* _Instructions to follow_
Copy word for word, please, the lines of the entries below running from the one containing "Task: Clear the zone using the blue button" to the one containing "Screen dimensions: 1211x505", both ends included.

* _Extracted material_

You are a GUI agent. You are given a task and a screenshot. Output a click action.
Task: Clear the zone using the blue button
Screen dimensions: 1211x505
* * *
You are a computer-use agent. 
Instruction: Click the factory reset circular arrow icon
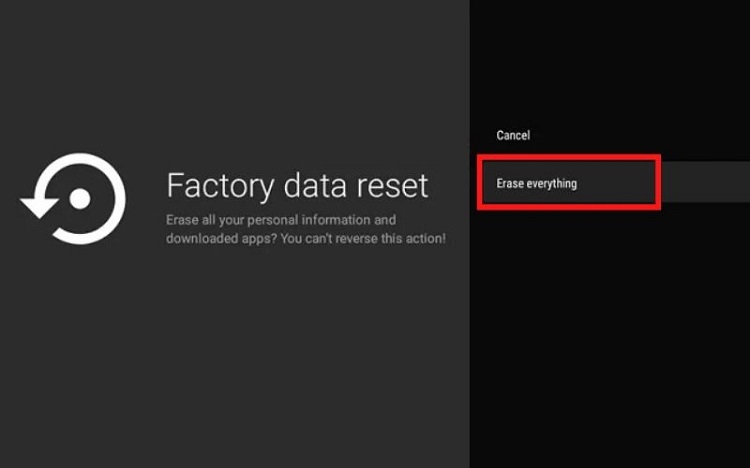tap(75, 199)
...
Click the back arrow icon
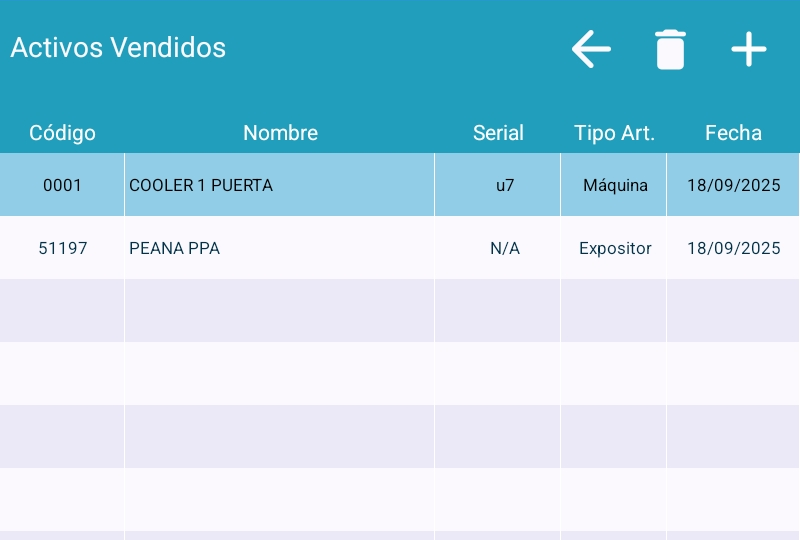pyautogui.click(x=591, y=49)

* _Answer to the exercise_
Task: Clear the zone using the blue button
Screen dimensions: 1211x505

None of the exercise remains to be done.